◆ **Brief**:
A verbatim copy of every entry is required. Produce it now.

^^^^^^^^

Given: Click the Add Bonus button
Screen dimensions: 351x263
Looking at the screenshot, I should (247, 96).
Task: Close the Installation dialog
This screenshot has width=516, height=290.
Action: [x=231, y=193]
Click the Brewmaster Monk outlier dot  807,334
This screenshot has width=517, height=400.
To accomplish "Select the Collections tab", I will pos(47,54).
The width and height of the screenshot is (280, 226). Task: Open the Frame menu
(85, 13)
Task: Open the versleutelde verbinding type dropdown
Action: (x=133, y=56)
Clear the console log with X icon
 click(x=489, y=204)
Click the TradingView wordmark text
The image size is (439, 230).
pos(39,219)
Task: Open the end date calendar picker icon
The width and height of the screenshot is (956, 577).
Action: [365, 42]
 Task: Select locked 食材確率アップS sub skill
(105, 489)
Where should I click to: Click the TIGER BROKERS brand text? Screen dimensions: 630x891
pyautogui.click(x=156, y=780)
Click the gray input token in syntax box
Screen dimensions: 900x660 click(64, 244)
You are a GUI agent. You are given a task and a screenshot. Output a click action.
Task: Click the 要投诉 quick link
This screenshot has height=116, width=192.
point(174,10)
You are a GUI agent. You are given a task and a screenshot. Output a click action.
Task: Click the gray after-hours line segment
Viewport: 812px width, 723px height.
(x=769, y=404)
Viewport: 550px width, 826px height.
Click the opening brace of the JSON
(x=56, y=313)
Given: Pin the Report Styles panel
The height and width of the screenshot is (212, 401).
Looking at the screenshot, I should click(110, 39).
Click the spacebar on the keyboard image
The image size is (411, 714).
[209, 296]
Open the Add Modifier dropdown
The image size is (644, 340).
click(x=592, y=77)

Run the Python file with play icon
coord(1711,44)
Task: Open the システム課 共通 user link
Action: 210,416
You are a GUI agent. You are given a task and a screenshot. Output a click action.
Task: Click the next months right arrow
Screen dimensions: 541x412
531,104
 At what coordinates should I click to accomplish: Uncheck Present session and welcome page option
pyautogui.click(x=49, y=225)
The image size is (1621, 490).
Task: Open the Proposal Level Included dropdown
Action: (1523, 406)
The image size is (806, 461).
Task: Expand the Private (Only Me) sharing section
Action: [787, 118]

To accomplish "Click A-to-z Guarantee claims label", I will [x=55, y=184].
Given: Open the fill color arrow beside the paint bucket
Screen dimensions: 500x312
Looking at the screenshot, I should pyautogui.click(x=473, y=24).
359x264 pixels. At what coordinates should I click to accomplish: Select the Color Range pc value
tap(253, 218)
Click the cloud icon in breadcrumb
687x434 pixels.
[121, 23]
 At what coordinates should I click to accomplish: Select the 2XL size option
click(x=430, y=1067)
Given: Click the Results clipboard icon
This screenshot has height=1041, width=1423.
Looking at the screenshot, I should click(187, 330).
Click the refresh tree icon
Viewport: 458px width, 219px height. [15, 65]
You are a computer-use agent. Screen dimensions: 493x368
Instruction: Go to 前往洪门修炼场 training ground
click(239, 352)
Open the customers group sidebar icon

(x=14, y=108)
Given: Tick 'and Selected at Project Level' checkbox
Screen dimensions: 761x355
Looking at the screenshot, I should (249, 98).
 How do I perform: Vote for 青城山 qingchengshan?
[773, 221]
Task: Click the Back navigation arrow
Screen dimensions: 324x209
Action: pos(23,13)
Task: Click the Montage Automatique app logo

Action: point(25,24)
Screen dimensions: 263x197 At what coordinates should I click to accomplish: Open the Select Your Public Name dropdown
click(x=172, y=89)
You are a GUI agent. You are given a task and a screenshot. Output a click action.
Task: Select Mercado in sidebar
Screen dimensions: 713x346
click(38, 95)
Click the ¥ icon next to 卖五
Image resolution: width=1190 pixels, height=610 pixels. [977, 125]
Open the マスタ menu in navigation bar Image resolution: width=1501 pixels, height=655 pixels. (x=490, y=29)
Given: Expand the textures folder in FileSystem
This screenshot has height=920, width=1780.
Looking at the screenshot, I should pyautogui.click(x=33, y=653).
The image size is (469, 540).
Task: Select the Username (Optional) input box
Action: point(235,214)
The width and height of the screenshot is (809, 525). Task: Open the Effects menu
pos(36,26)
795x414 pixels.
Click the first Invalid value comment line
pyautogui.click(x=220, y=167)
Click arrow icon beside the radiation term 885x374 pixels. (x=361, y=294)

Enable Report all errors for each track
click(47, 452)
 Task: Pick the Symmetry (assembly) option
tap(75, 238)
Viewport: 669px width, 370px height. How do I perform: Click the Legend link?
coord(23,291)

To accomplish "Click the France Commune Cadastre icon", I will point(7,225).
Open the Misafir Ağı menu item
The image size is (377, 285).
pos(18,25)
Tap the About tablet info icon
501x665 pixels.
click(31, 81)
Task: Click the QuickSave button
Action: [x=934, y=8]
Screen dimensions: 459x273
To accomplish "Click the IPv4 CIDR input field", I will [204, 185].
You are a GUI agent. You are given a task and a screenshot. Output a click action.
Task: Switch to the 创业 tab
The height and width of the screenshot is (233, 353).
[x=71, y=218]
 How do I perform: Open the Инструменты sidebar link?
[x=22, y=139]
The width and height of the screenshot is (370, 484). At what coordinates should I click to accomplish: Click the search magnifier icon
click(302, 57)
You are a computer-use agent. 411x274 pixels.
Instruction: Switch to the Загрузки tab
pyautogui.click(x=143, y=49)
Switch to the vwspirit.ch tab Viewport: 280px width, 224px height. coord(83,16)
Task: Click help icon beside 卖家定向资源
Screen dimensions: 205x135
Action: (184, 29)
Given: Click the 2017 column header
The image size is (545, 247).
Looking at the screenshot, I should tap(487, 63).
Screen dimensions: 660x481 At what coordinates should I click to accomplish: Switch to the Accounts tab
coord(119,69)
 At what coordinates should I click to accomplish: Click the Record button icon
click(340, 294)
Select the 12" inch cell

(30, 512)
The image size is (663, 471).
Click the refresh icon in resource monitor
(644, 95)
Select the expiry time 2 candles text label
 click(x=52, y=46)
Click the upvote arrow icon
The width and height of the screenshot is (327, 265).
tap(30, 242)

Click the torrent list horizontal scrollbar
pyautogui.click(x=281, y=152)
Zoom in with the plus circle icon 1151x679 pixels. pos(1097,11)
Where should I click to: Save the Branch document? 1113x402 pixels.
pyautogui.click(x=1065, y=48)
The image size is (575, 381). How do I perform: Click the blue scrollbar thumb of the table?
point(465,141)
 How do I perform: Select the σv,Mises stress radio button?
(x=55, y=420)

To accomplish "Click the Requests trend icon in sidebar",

^^^^^^^^

◆ **Solution to the exercise**:
Given: Click the Add Bonus button
Screen dimensions: 351x263
Looking at the screenshot, I should (247, 96).
Task: Close the Installation dialog
This screenshot has width=516, height=290.
Action: [x=231, y=193]
Click the Brewmaster Monk outlier dot  807,334
This screenshot has width=517, height=400.
To accomplish "Select the Collections tab", I will pos(47,54).
The width and height of the screenshot is (280, 226). Task: Open the Frame menu
(85, 13)
Task: Open the versleutelde verbinding type dropdown
Action: (x=133, y=56)
Clear the console log with X icon
 click(x=489, y=204)
Click the TradingView wordmark text
The image size is (439, 230).
pos(39,219)
Task: Open the end date calendar picker icon
The width and height of the screenshot is (956, 577).
Action: [365, 42]
 Task: Select locked 食材確率アップS sub skill
(105, 489)
Where should I click to: Click the TIGER BROKERS brand text? Screen dimensions: 630x891
pyautogui.click(x=156, y=780)
Click the gray input token in syntax box
Screen dimensions: 900x660 click(64, 244)
You are a GUI agent. You are given a task and a screenshot. Output a click action.
Task: Click the 要投诉 quick link
This screenshot has height=116, width=192.
point(174,10)
You are a GUI agent. You are given a task and a screenshot. Output a click action.
Task: Click the gray after-hours line segment
Viewport: 812px width, 723px height.
(x=769, y=404)
Viewport: 550px width, 826px height.
Click the opening brace of the JSON
(x=56, y=313)
Given: Pin the Report Styles panel
The height and width of the screenshot is (212, 401).
Looking at the screenshot, I should click(110, 39).
Click the spacebar on the keyboard image
The image size is (411, 714).
[209, 296]
Open the Add Modifier dropdown
The image size is (644, 340).
click(x=592, y=77)

Run the Python file with play icon
coord(1711,44)
Task: Open the システム課 共通 user link
Action: 210,416
You are a GUI agent. You are given a task and a screenshot. Output a click action.
Task: Click the next months right arrow
Screen dimensions: 541x412
531,104
 At what coordinates should I click to accomplish: Uncheck Present session and welcome page option
pyautogui.click(x=49, y=225)
The image size is (1621, 490).
Task: Open the Proposal Level Included dropdown
Action: (1523, 406)
The image size is (806, 461).
Task: Expand the Private (Only Me) sharing section
Action: [787, 118]

To accomplish "Click A-to-z Guarantee claims label", I will [x=55, y=184].
Given: Open the fill color arrow beside the paint bucket
Screen dimensions: 500x312
Looking at the screenshot, I should pyautogui.click(x=473, y=24).
359x264 pixels. At what coordinates should I click to accomplish: Select the Color Range pc value
tap(253, 218)
Click the cloud icon in breadcrumb
687x434 pixels.
[121, 23]
 At what coordinates should I click to accomplish: Select the 2XL size option
click(x=430, y=1067)
Given: Click the Results clipboard icon
This screenshot has height=1041, width=1423.
Looking at the screenshot, I should click(187, 330).
Click the refresh tree icon
Viewport: 458px width, 219px height. [15, 65]
You are a computer-use agent. Screen dimensions: 493x368
Instruction: Go to 前往洪门修炼场 training ground
click(239, 352)
Open the customers group sidebar icon

(x=14, y=108)
Given: Tick 'and Selected at Project Level' checkbox
Screen dimensions: 761x355
Looking at the screenshot, I should (249, 98).
 How do I perform: Vote for 青城山 qingchengshan?
[773, 221]
Task: Click the Back navigation arrow
Screen dimensions: 324x209
Action: pos(23,13)
Task: Click the Montage Automatique app logo

Action: point(25,24)
Screen dimensions: 263x197 At what coordinates should I click to accomplish: Open the Select Your Public Name dropdown
click(x=172, y=89)
You are a GUI agent. You are given a task and a screenshot. Output a click action.
Task: Select Mercado in sidebar
Screen dimensions: 713x346
click(38, 95)
Click the ¥ icon next to 卖五
Image resolution: width=1190 pixels, height=610 pixels. [977, 125]
Open the マスタ menu in navigation bar Image resolution: width=1501 pixels, height=655 pixels. (x=490, y=29)
Given: Expand the textures folder in FileSystem
This screenshot has height=920, width=1780.
Looking at the screenshot, I should pyautogui.click(x=33, y=653).
The image size is (469, 540).
Task: Select the Username (Optional) input box
Action: point(235,214)
The width and height of the screenshot is (809, 525). Task: Open the Effects menu
pos(36,26)
795x414 pixels.
Click the first Invalid value comment line
pyautogui.click(x=220, y=167)
Click arrow icon beside the radiation term 885x374 pixels. (x=361, y=294)

Enable Report all errors for each track
click(47, 452)
 Task: Pick the Symmetry (assembly) option
tap(75, 238)
Viewport: 669px width, 370px height. How do I perform: Click the Legend link?
coord(23,291)

To accomplish "Click the France Commune Cadastre icon", I will point(7,225).
Open the Misafir Ağı menu item
The image size is (377, 285).
pos(18,25)
Tap the About tablet info icon
501x665 pixels.
click(31, 81)
Task: Click the QuickSave button
Action: [x=934, y=8]
Screen dimensions: 459x273
To accomplish "Click the IPv4 CIDR input field", I will [204, 185].
You are a GUI agent. You are given a task and a screenshot. Output a click action.
Task: Switch to the 创业 tab
The height and width of the screenshot is (233, 353).
[x=71, y=218]
 How do I perform: Open the Инструменты sidebar link?
[x=22, y=139]
The width and height of the screenshot is (370, 484). At what coordinates should I click to accomplish: Click the search magnifier icon
click(302, 57)
You are a computer-use agent. 411x274 pixels.
Instruction: Switch to the Загрузки tab
pyautogui.click(x=143, y=49)
Switch to the vwspirit.ch tab Viewport: 280px width, 224px height. coord(83,16)
Task: Click help icon beside 卖家定向资源
Screen dimensions: 205x135
Action: (184, 29)
Given: Click the 2017 column header
The image size is (545, 247).
Looking at the screenshot, I should tap(487, 63).
Screen dimensions: 660x481 At what coordinates should I click to accomplish: Switch to the Accounts tab
coord(119,69)
 At what coordinates should I click to accomplish: Click the Record button icon
click(340, 294)
Select the 12" inch cell

(30, 512)
The image size is (663, 471).
Click the refresh icon in resource monitor
(644, 95)
Select the expiry time 2 candles text label
 click(x=52, y=46)
Click the upvote arrow icon
The width and height of the screenshot is (327, 265).
tap(30, 242)

Click the torrent list horizontal scrollbar
pyautogui.click(x=281, y=152)
Zoom in with the plus circle icon 1151x679 pixels. pos(1097,11)
Where should I click to: Save the Branch document? 1113x402 pixels.
pyautogui.click(x=1065, y=48)
The image size is (575, 381). How do I perform: Click the blue scrollbar thumb of the table?
point(465,141)
 How do I perform: Select the σv,Mises stress radio button?
(x=55, y=420)

To accomplish "Click the Requests trend icon in sidebar",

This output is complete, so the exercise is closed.